Remember that when you sign a purchase agreement, the seller will take the house off the market and potentially miss out on other offers. This money is designed to give them some protection -- they can keep the deposit if the reason you're pulling out is not included in the contract, or you're outside of the contingency period.
In addition to earnest money, you will also lose anything you've already paid for services, such as a home inspection or title search.
To protect yourself as a home buyer, consider adding these contingencies to your purchase agreement. But bear in mind that if you demand too many contingencies, the seller may be less inclined to accept your offer.
Financing: If your mortgage application is denied, this gives you legal standing to back out of the purchase agreement without penalty. If you lose your job after making the offer and no longer qualify for a mortgage, you would not have to continue with the purchase. The caveat is that you must cancel the deal within the contingency period.
Home inspection: If the inspection uncovers any problems, this contingency allows you to negotiate. You can request that seller makes repairs or reduces the sale price. If the issue is something you do not want to live with, you can also walk away completely. For example, if the home inspection indicates black mold, you may not wish to live in the home, even after the problem has been mitigated.

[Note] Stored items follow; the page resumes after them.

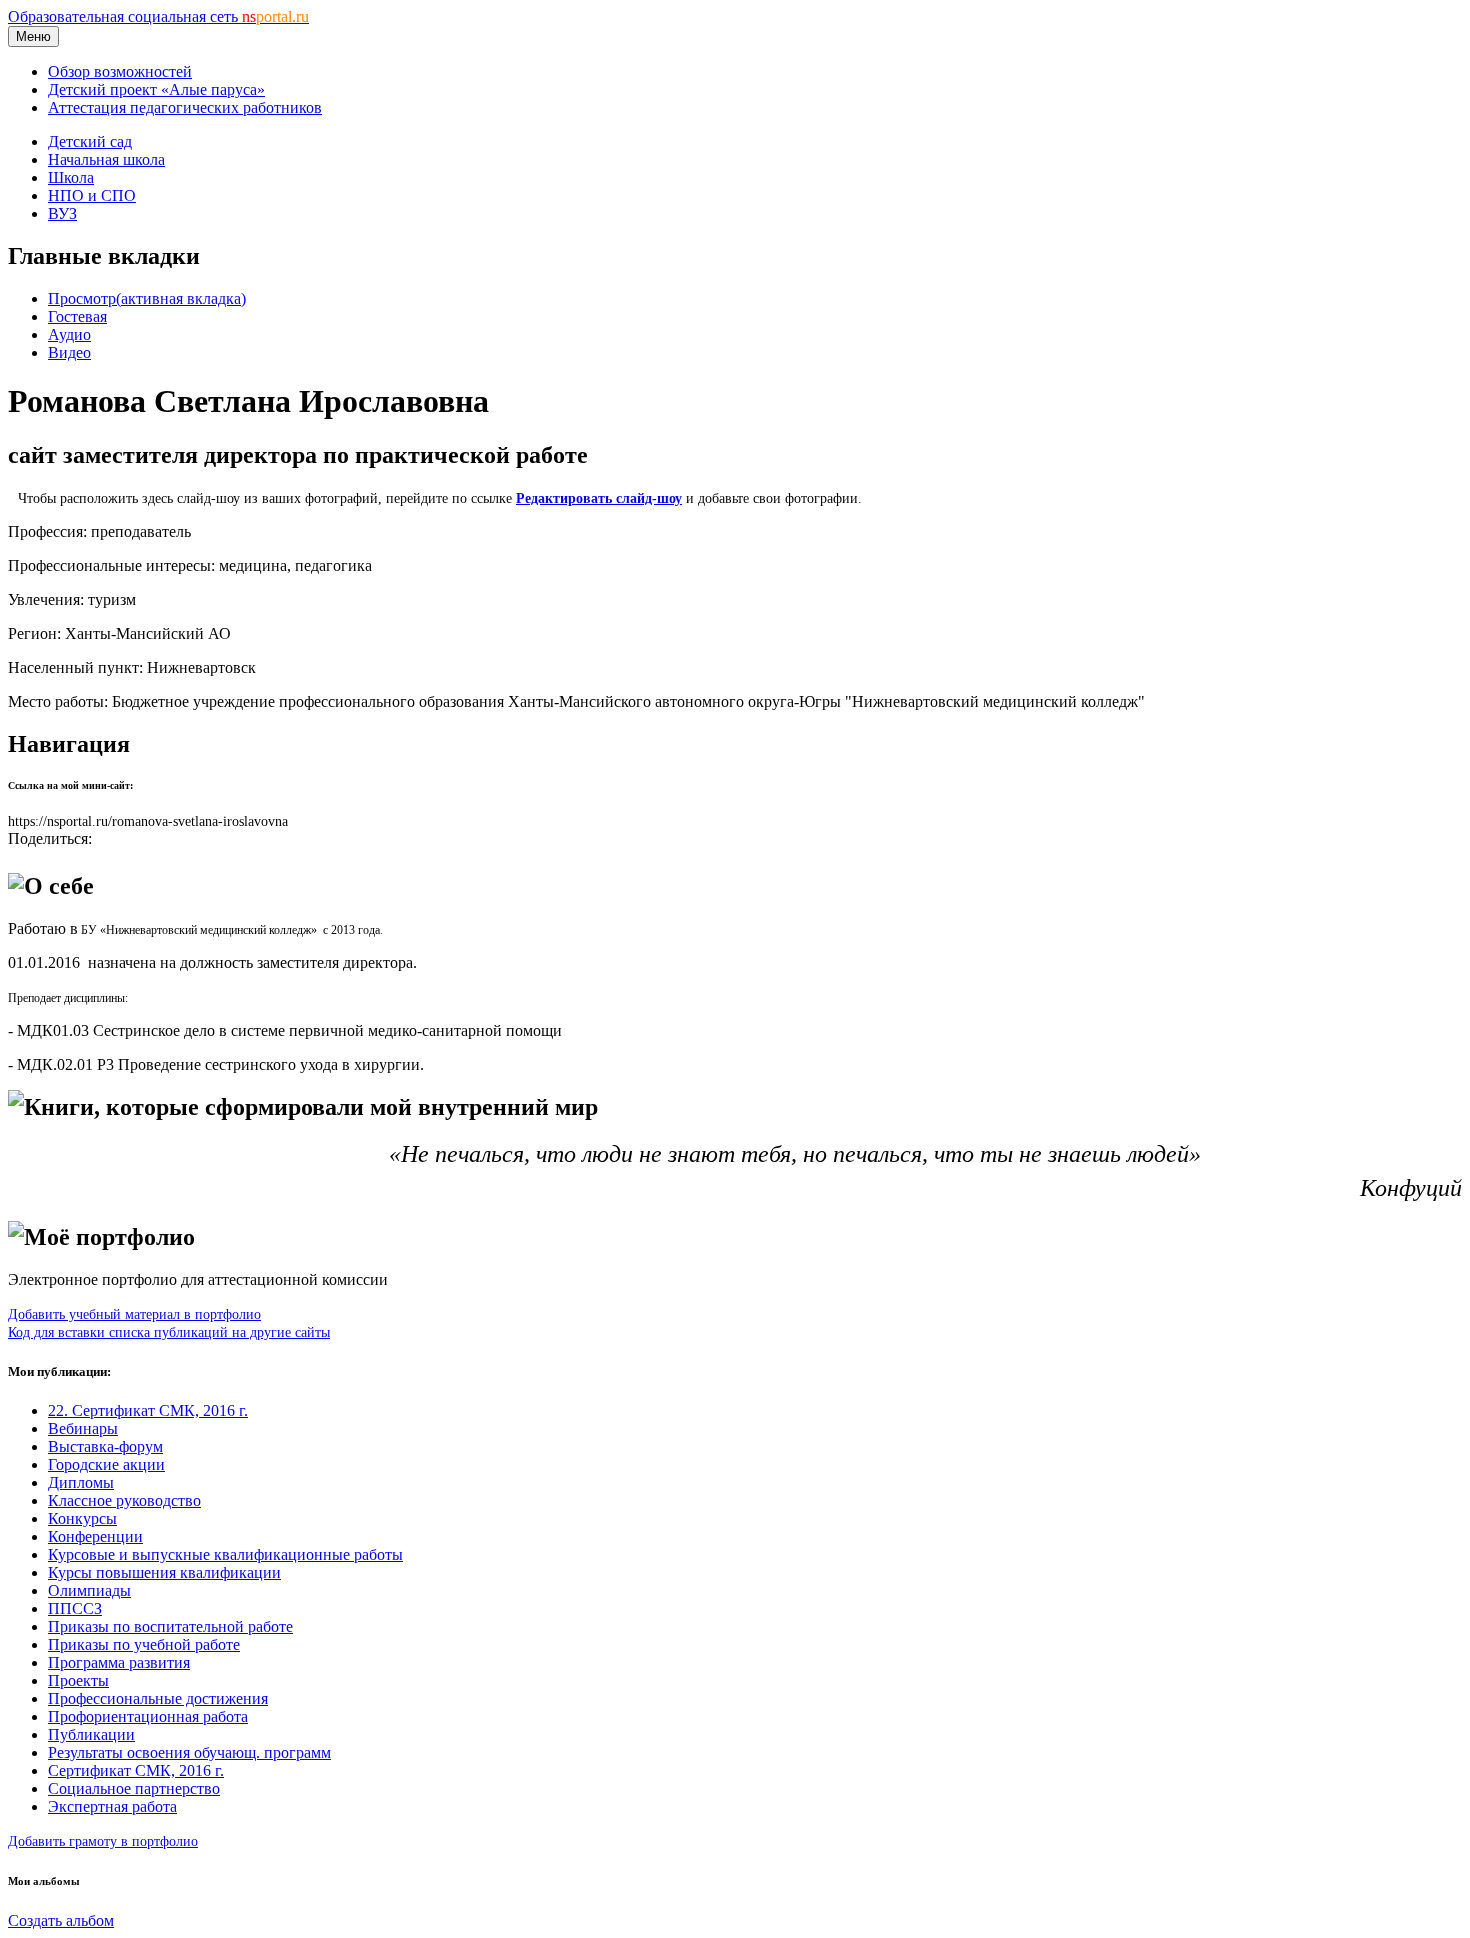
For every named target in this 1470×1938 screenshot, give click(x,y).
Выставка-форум (105, 1446)
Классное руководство (124, 1500)
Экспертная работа (112, 1806)
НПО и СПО (92, 195)
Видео (69, 352)
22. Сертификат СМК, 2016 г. (148, 1410)
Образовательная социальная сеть (158, 16)
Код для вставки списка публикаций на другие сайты (169, 1332)
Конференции (95, 1536)
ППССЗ (75, 1608)
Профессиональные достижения (158, 1698)
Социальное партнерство (134, 1788)
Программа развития (119, 1662)
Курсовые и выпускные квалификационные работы (225, 1554)
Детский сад (90, 141)
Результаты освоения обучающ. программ (189, 1752)
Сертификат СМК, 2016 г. (136, 1770)
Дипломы (81, 1482)
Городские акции (106, 1464)
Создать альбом (61, 1920)
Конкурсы (82, 1518)
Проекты (78, 1680)
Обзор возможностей (120, 71)
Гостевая (77, 316)
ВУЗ (62, 213)
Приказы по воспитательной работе (170, 1626)
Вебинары (83, 1428)
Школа (71, 177)
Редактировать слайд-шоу (599, 498)
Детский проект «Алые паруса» (156, 89)
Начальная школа (106, 159)
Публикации (91, 1734)
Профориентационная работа (148, 1716)
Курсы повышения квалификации (164, 1572)
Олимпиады (89, 1590)
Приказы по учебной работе (144, 1644)
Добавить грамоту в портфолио (103, 1841)
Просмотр (147, 298)
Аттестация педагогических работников (185, 107)
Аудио (69, 334)
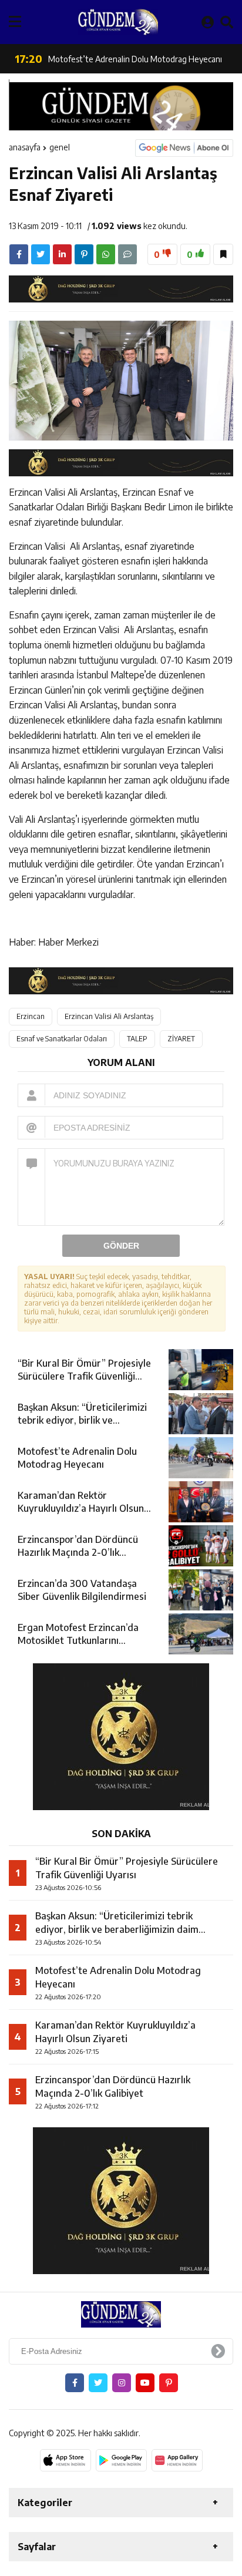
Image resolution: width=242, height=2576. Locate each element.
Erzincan (30, 1016)
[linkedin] (62, 254)
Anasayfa (25, 147)
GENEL (59, 147)
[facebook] (19, 254)
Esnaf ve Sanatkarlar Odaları (61, 1038)
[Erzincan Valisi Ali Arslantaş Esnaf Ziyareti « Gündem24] (118, 22)
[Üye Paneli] (207, 22)
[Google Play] (121, 2460)
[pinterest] (84, 254)
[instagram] (121, 2382)
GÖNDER (121, 1245)
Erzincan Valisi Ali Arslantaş (109, 1016)
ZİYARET (181, 1038)
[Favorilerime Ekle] (223, 254)
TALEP (137, 1038)
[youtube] (145, 2382)
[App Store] (65, 2460)
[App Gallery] (177, 2460)
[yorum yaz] (127, 254)
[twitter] (41, 254)
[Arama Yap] (226, 22)
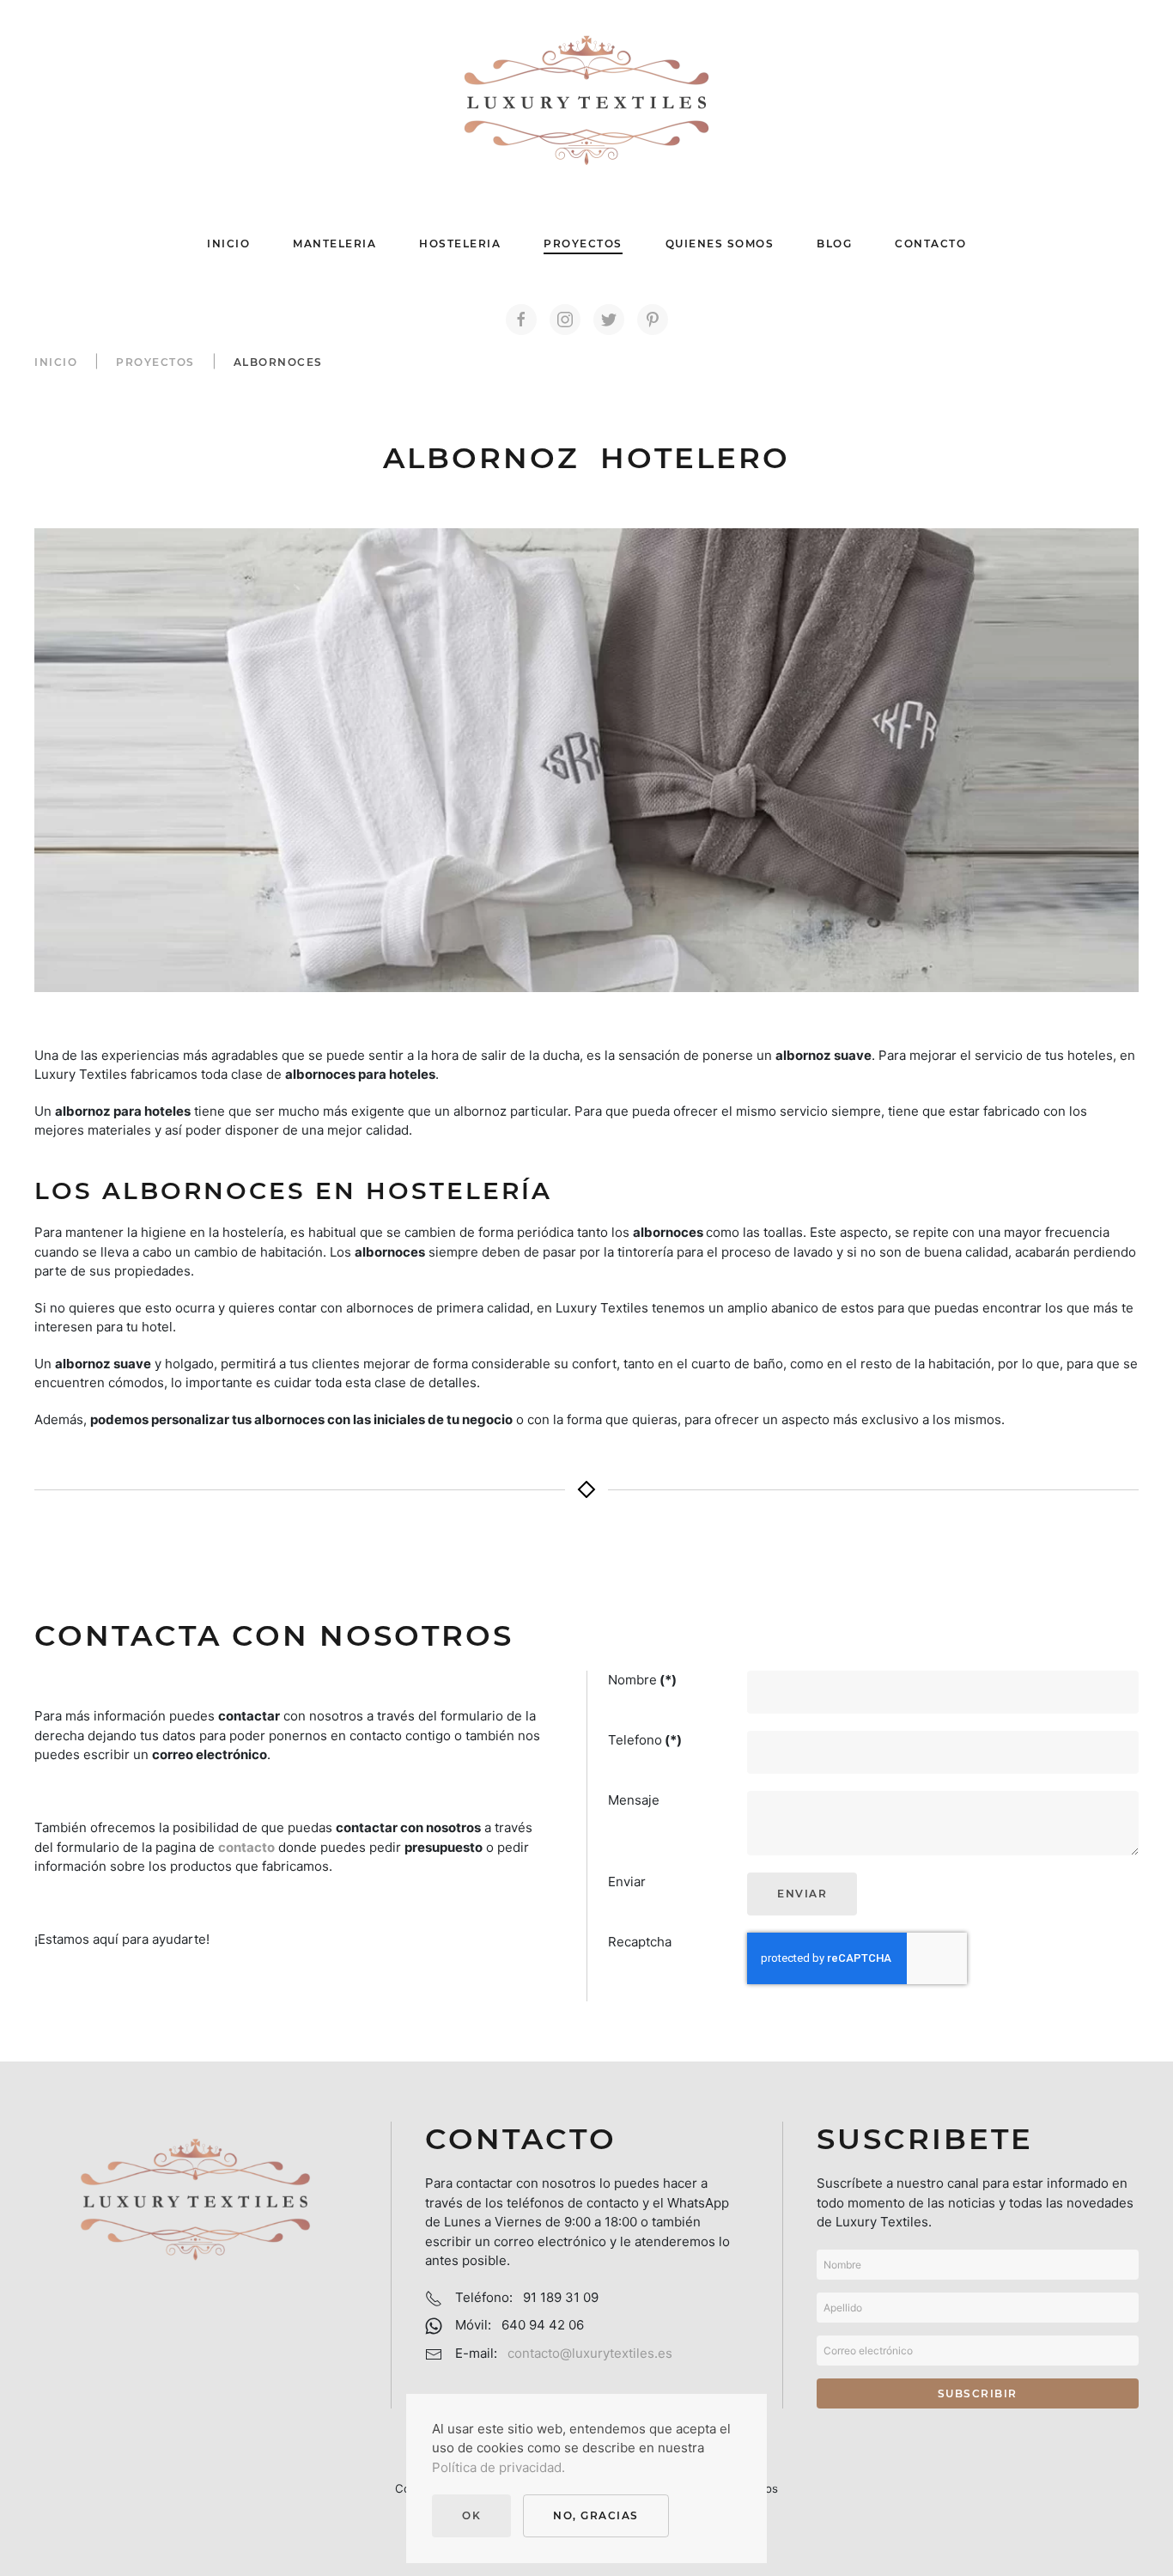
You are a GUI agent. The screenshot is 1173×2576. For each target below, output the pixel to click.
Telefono (645, 1740)
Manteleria (334, 243)
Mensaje (633, 1800)
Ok (471, 2515)
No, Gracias (596, 2515)
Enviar (627, 1881)
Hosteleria (460, 243)
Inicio (228, 243)
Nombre (642, 1680)
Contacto (930, 243)
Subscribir (978, 2393)
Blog (834, 243)
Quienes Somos (720, 243)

Appraisal: Let's say the seller asks $300,000 for the property, and you make a full-price offer. If the home appraisal comes back at $280,000 and the seller refuses to budge on the price, you have grounds to back out.
House sale: If you must sell your current home to purchase the new home, make sure it is listed as a contingency. That way, if your existing home does not sell, you can still get your earnest money back.
Title: The mortgage company requires a title search (and you want a title search) to ensure there are no issues, such as an ownership dispute. If the title search turns up a problem, you could be off the hook.
Note: Getting cold feet is never an acceptable reason to back out of a home purchase. In fact, you have no chance of getting your earnest money back if you simply decide not to proceed. Take your time to decide whether you are ready to buy a home before you make an offer, and don't let a fear of missing out or an overzealous real estate agent rush you into a decision.
No matter how hot the housing market is, do your homework. Drive by a home at different times of day to get a sense of how loud the neighborhood is. If there are certain breeds of dogs that concern you, check out your potential neighbor's pets. Ask your real estate agent for a copy of homeowners association (HOA) rules and decide whether you can live with them. In short, do everything you can to avoid home buyer's remorse.
If you learn about something that makes you uncomfortable after the contingency period is up, it will be too late to get your money back. If you are concerned that standard contingency periods do not allow you enough time to investigate, ask your real estate agent to change the contingency periods before you extend an offer.
There is no way to buy a property with 100% assurance that you will love it. The right contingencies, however, can protect you in case you need to get out of a deal.